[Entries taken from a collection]
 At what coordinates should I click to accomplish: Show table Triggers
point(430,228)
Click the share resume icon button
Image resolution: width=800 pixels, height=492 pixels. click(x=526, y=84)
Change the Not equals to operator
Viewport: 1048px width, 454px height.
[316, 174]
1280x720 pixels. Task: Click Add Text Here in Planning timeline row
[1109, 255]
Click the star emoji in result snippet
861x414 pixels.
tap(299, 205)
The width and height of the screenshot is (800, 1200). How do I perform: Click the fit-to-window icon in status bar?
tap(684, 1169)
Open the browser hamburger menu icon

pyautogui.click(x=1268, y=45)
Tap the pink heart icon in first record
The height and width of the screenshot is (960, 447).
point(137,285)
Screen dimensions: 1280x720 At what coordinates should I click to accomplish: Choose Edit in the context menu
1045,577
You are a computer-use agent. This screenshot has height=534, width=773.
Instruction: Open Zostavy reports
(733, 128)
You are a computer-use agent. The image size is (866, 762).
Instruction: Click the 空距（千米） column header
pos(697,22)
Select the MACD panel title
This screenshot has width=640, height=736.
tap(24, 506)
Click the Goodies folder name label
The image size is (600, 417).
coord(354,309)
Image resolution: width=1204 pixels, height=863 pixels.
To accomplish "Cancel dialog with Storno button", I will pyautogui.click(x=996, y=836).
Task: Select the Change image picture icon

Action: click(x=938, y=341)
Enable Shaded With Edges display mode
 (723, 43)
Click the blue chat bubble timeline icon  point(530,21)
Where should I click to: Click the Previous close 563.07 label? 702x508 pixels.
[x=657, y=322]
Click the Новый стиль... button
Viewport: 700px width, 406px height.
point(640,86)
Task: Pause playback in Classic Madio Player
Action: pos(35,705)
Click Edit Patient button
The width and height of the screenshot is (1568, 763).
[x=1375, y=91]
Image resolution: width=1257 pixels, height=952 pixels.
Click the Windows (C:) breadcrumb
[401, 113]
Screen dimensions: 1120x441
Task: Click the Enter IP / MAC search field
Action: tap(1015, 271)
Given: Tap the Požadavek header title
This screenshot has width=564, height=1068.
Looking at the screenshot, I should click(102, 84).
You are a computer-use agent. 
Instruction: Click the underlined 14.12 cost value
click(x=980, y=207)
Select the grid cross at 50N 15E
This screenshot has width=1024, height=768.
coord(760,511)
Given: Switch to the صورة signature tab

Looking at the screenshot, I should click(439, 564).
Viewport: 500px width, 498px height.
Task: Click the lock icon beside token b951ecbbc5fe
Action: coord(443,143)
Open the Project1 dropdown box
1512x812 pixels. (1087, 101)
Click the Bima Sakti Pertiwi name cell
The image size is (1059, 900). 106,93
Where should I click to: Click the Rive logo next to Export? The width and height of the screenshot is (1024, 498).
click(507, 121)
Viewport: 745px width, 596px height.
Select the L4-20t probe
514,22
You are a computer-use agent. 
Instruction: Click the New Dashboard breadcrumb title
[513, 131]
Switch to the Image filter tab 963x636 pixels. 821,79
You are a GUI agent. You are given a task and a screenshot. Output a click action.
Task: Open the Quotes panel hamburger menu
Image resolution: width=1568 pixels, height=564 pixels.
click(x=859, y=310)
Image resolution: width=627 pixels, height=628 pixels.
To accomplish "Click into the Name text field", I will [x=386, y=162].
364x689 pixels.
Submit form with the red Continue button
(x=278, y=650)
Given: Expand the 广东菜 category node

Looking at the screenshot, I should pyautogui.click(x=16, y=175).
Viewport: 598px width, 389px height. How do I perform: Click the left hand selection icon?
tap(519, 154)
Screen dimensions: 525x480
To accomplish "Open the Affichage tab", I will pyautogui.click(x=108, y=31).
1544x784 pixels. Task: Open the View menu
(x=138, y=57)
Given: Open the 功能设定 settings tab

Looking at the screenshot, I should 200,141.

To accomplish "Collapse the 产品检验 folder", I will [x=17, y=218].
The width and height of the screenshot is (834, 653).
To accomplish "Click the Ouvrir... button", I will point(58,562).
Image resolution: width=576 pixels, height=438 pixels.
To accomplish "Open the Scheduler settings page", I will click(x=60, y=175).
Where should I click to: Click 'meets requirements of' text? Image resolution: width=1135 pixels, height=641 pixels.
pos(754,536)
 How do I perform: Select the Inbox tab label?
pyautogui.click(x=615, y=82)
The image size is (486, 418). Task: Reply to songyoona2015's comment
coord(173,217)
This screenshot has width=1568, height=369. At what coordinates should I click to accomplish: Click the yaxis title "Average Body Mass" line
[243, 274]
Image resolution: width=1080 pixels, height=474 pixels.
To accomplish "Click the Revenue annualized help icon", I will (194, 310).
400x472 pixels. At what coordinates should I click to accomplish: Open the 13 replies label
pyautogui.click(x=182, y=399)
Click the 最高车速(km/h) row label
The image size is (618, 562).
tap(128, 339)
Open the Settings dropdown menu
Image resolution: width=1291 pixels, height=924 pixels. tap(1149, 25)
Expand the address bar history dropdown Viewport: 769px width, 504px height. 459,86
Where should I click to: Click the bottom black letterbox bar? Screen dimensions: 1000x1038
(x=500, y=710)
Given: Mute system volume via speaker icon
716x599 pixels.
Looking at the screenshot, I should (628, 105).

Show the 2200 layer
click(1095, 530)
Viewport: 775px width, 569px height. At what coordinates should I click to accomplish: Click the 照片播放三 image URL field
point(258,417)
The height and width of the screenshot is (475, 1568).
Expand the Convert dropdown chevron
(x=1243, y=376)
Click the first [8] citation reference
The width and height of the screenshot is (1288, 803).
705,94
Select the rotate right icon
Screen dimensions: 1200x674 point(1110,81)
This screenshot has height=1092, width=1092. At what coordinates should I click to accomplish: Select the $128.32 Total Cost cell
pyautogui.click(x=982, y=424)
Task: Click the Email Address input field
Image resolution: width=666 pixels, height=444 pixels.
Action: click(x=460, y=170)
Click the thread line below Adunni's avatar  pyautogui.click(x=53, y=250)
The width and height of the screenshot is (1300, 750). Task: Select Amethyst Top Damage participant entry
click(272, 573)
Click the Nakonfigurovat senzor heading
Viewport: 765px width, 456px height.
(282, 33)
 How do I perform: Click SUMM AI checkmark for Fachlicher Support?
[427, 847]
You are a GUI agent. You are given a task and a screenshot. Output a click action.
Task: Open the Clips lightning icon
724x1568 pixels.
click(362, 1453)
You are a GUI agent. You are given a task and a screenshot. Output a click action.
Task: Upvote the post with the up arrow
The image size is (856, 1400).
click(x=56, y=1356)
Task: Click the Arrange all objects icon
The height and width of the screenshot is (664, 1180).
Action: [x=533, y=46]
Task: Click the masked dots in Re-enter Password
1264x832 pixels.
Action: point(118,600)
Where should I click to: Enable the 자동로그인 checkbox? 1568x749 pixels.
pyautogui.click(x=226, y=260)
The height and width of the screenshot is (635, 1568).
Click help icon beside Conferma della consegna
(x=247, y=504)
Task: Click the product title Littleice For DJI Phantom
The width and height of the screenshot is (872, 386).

* Problem
Copy every line of the data where "folder" is found.

* Task response
Click the Goodies folder name label
To accomplish "Collapse the 产品检验 folder", I will [x=17, y=218].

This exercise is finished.